Florence’s Powerful Medici Family Suffered from Rickets Because of Too Much Time Spent Indoors

Study of the Medici’s children shows that they suffered from rickets, or the bone softening affliction caused by a lack of vitamin D from sunlight or food

Five-year-old don Filippino’s abnormally swollen skull.
Five-year-old don Filippino’s abnormally swollen skull. Giuffra et al, International Journal of Osteoarchaeology

Money can’t buy happiness or—if you’re a wealthy, 16th-century Tuscan—health. The Medicis, known as the “first family” during the Italian Renaissance, could afford to fund Galileo and da Vinci, but their privilege ultimately damaged their children’s well being, Nature reports. A new study of the Medici’s nine children shows that they suffered from rickets, or the bone-softening affliction caused by a lack of vitamin D from sunlight or food.
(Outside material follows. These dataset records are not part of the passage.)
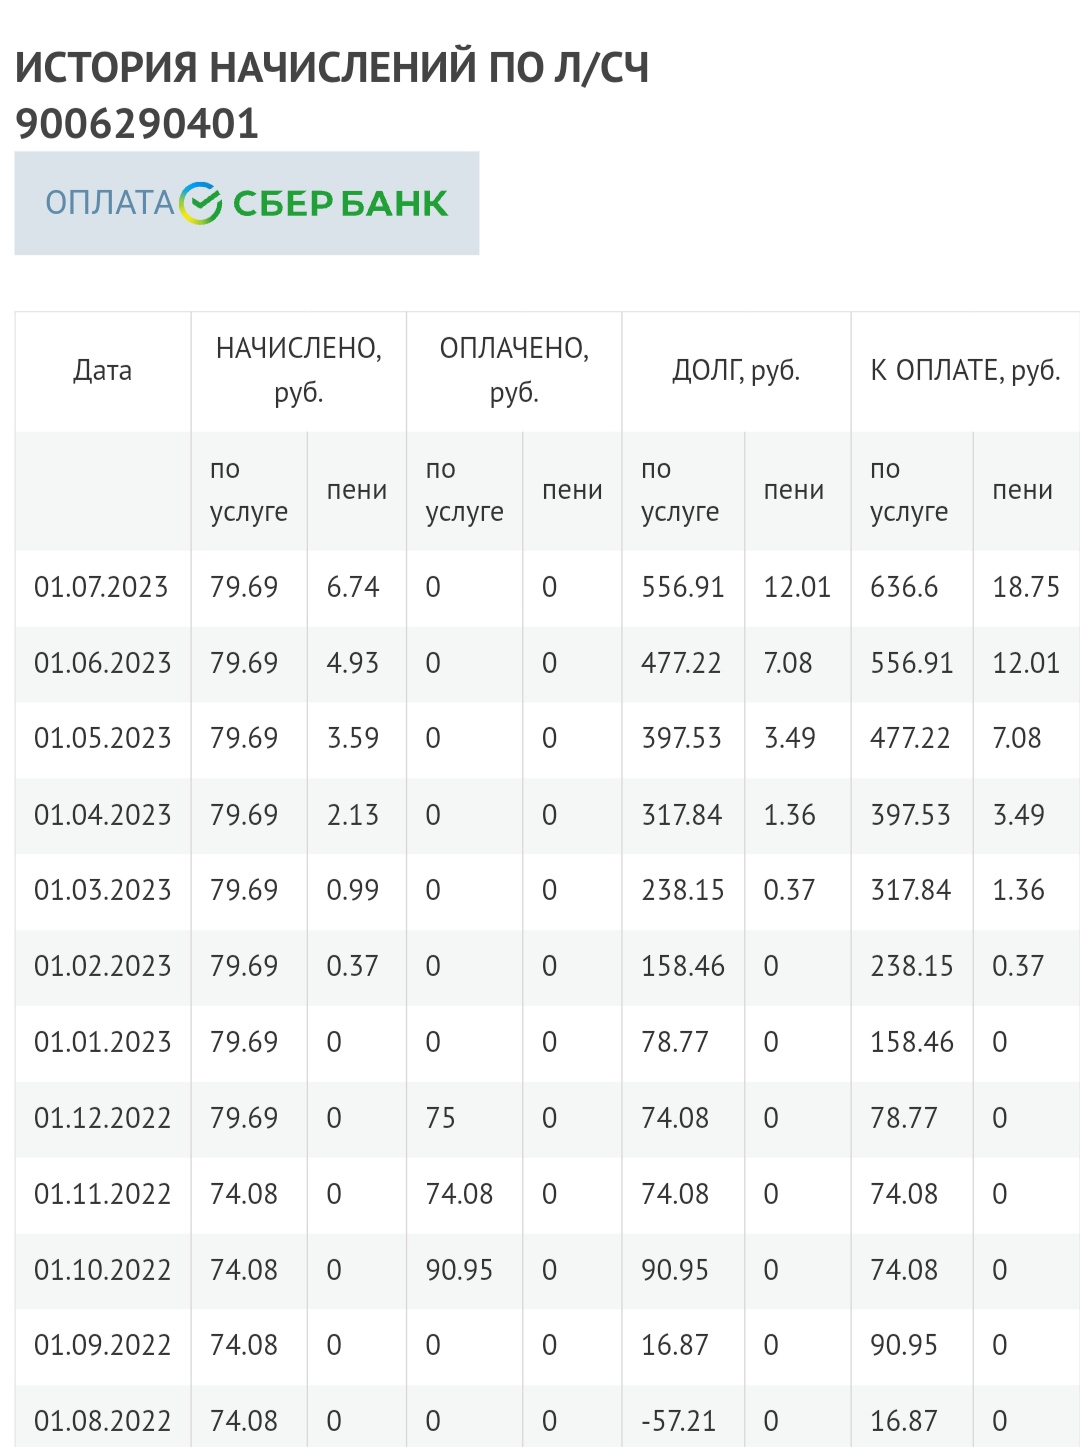Click the paid amount 75 cell
The width and height of the screenshot is (1080, 1447).
pyautogui.click(x=440, y=1118)
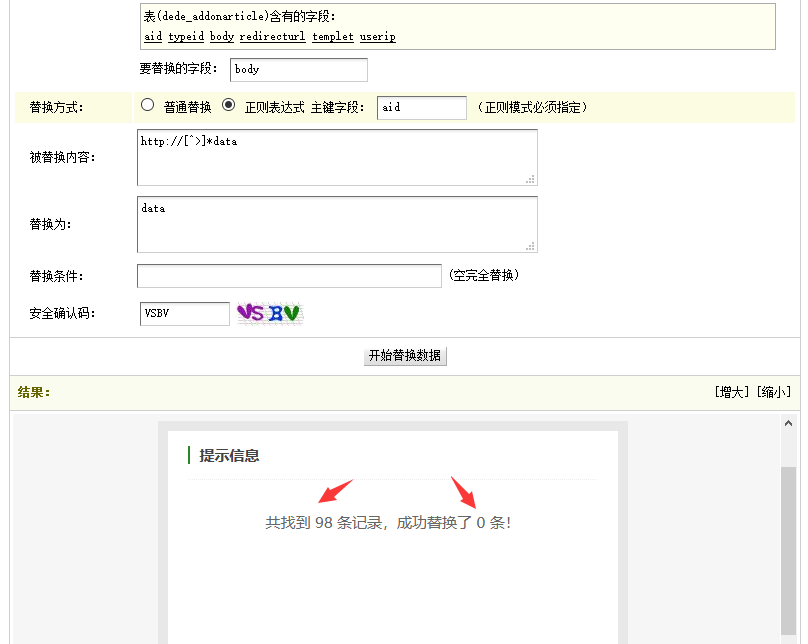The width and height of the screenshot is (808, 644).
Task: Select the 普通替换 radio button
Action: pos(148,105)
An examination of the bones, both visually and by X-ray, showed that six of the nine children bore convincing signs of rickets, including curved arm and leg bones — the result of trying to crawl or walk on abnormally soft bones. One of the children, Filippo (1577–1582), known as don Filippino, had a slightly deformed skull.

Rickets tends to be a disease of the poor, caused by malnutrition and a life spent in crowded, polluted urban centers. The Medici kids obviously did not have this problem, so the researchers turned to nitrogen isotopes left in their bones to figure out what was to blame for the disease. The kids, they found, were not weaned until they were about 2 years old, and breast milk contains little vitamin D.

Sixteenth-century thinking also dictated that infants be heavily swaddled. The Medici children, wrapped in many heavy layers and cocooned in large, grand houses, probably didn’t get the same amount of sunlight as their less fortunate peers.

The Medici infants, too, showed low levels of vitamin D, Nature reports, indicating that their mothers probably didn’t spend much time in the sun, either, or else were depleting their own vitamin levels due to frequent child bearing.

In recent years, rickets have been on the rise in cloudy Great Britain, where everything from an excess of sunscreen use, a lack of outdoor play and malnutrition have been blamed for the disease’s recurrence.